Investigação da ICAC na Austrália foca em ligações do grupo ‘Reformers’ com políticos

A comissão anticorrupção da Austrália, conhecida como ICAC, retomou as audiências da Operação Rosny, voltando suas atenções para o suposto apoio do líder da oposição federal, Angus Taylor, ao grupo conservador conhecido como ‘Reformers’. Durante os depoimentos, Robert Assaf, membro do grupo, foi questionado sobre comunicações internas que mencionavam a busca por verbas junto a ministros do governo.

Assaf confirmou ter recebido uma mensagem do executivo-chefe da Catholic Schools, Dallas McInerney, que solicitava atualizações sobre o progresso do grupo para, supostamente, “sacudir Angus por 10 mil”. Embora o depoente tenha admitido a existência da mensagem, ele negou ter conhecimento sobre doações concretas feitas por Taylor. “Eu não acho que Angus tenha participado. Não me lembro de nenhum ministro nos dando dinheiro”, declarou Assaf durante a sessão.

Paralelamente, o cenário político em Nova Gales do Sul enfrenta desdobramentos sobre a conduta de parlamentares. O ministro sombra de planejamento, Chris Rath, admitiu ter ajudado membros do grupo a evitar intimações para uma investigação parlamentar anterior. Em nota oficial, Rath expressou arrependimento e afirmou que o caso foi tratado pelo Comitê de Privilégios, ressaltando que não é alvo direto das investigações da ICAC.

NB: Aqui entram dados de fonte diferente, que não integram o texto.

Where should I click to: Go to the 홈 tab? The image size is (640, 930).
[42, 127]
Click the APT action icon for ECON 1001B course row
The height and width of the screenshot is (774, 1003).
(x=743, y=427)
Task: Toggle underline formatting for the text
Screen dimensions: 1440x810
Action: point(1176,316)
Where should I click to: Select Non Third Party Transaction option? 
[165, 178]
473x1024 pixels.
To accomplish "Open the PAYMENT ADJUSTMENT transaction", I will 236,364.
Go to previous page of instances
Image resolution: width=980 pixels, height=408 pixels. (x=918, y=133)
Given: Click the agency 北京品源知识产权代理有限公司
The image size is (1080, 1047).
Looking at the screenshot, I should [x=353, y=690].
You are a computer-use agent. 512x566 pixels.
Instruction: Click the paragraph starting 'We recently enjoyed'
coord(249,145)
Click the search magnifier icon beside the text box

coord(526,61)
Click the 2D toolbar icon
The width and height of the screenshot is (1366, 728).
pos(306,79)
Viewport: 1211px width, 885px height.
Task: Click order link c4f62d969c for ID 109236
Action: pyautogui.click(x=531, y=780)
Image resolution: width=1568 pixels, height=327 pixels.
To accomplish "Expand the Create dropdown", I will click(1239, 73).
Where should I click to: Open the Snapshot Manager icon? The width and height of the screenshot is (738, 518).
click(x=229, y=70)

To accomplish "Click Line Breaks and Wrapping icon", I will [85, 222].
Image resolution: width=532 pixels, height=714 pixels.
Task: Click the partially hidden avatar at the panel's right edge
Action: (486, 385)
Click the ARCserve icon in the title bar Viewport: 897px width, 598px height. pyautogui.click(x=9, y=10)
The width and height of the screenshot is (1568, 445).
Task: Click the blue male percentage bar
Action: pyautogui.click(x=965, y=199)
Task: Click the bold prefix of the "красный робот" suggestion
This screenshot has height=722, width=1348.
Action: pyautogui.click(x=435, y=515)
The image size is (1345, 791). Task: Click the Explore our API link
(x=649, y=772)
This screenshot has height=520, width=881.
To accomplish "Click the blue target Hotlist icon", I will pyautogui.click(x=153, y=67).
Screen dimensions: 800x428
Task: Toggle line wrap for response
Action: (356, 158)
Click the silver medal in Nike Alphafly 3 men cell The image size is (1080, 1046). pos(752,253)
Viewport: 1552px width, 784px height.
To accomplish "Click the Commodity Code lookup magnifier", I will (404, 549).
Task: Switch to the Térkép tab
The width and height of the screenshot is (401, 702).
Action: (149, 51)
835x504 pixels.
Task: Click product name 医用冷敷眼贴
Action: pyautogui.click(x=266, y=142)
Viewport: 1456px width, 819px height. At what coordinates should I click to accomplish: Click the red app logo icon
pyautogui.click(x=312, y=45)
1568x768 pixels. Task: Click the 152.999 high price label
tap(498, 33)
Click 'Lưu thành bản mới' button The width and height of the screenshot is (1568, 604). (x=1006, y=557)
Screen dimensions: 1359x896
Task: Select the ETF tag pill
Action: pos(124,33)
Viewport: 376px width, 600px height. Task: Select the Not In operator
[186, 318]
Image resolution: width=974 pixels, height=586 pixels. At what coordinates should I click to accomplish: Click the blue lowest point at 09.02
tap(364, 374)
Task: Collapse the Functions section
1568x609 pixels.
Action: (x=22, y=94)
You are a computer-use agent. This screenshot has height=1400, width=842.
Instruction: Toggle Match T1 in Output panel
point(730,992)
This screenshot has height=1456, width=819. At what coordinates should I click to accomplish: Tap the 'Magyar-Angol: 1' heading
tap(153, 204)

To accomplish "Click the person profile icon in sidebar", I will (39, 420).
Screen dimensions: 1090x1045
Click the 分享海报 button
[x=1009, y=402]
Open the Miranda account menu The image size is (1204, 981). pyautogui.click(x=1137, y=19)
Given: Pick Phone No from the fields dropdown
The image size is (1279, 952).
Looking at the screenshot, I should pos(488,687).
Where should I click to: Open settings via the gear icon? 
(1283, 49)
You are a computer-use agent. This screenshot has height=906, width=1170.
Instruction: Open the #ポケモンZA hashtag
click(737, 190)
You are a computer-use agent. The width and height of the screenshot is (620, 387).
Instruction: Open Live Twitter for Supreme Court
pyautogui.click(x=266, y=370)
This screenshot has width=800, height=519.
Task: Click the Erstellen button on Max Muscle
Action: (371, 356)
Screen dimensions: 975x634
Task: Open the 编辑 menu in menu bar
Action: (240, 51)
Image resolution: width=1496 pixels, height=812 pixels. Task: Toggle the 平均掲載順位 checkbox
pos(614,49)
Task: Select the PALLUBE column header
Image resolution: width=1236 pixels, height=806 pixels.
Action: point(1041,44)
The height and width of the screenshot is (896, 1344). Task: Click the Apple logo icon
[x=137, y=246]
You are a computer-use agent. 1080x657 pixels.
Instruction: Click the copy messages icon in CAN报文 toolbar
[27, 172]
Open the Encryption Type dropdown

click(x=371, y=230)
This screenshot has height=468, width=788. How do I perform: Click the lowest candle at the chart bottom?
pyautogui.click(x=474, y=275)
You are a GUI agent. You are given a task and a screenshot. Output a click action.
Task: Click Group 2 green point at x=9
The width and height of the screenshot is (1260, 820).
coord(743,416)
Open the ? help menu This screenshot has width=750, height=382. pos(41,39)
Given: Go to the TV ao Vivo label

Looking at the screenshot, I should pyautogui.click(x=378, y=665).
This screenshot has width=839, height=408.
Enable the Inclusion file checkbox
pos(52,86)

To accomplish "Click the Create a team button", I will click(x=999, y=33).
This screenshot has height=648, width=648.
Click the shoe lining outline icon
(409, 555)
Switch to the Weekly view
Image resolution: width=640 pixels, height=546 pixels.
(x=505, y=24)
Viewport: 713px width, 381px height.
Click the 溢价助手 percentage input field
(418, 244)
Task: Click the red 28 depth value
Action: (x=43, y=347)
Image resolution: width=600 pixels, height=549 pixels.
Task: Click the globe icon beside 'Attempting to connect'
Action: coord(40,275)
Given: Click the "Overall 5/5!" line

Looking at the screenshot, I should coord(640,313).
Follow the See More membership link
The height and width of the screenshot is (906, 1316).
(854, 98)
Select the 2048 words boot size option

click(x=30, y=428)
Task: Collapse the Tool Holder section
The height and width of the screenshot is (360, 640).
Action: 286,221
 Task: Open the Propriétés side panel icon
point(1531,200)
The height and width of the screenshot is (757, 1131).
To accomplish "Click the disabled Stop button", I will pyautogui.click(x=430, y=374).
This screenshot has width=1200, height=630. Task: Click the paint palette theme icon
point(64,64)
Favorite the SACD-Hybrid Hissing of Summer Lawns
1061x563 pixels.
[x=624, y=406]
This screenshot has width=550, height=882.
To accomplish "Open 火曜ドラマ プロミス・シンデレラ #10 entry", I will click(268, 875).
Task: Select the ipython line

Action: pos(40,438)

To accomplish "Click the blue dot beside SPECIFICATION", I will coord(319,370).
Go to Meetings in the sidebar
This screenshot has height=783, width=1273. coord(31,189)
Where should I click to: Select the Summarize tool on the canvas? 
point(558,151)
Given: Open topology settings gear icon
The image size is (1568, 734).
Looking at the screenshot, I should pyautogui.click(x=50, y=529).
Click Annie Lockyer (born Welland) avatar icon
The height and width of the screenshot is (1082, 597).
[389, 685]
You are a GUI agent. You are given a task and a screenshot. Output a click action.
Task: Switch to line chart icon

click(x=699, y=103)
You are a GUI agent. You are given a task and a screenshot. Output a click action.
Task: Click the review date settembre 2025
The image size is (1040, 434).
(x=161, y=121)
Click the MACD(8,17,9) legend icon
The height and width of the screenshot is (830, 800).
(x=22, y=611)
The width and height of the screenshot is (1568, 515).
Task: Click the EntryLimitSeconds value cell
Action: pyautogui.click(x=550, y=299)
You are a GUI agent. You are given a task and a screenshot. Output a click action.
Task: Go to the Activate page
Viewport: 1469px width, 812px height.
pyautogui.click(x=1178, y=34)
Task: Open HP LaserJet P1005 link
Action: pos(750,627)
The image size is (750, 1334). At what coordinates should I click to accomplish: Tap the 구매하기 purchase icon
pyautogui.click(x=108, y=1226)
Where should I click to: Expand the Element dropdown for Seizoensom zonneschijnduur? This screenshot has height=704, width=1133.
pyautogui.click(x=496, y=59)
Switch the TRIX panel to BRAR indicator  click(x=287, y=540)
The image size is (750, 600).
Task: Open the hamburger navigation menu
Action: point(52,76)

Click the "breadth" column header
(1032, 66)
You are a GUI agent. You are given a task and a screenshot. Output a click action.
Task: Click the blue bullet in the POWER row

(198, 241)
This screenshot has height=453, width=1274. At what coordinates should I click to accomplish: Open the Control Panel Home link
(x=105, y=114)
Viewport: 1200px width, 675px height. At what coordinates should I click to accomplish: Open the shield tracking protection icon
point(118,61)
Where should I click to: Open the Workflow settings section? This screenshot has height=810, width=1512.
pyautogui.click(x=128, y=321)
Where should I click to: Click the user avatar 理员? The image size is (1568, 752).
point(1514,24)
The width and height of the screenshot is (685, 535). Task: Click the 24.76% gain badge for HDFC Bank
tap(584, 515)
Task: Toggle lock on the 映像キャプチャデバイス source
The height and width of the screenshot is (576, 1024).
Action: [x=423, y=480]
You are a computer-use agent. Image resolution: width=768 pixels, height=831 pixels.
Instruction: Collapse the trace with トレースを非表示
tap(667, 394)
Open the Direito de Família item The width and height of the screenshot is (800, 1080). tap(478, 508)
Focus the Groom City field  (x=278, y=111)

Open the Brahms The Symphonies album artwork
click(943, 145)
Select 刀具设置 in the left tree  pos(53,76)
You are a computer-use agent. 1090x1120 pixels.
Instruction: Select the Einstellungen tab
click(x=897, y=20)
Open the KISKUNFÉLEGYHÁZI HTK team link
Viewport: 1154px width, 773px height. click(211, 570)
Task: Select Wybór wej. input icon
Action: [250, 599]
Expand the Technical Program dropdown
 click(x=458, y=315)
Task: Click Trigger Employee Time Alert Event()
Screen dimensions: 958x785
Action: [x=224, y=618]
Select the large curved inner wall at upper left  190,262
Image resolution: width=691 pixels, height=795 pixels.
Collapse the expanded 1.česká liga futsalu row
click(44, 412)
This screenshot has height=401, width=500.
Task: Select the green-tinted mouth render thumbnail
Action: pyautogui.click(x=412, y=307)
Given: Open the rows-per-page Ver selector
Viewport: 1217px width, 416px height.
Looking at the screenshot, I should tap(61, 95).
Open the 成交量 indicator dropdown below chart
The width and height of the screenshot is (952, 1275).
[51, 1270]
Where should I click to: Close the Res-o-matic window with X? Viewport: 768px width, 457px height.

A líder do Partido Liberal em Nova Gales do Sul, Kellie Sloane, manifestou apoio a Rath, embora tenha reforçado a expectativa de altos padrões éticos para todos os membros de sua equipe. A parlamentar afirmou que respeita os processos do Parlamento e não pretende substituir julgamentos já finalizados pela instituição após a análise de todos os fatos ocorridos.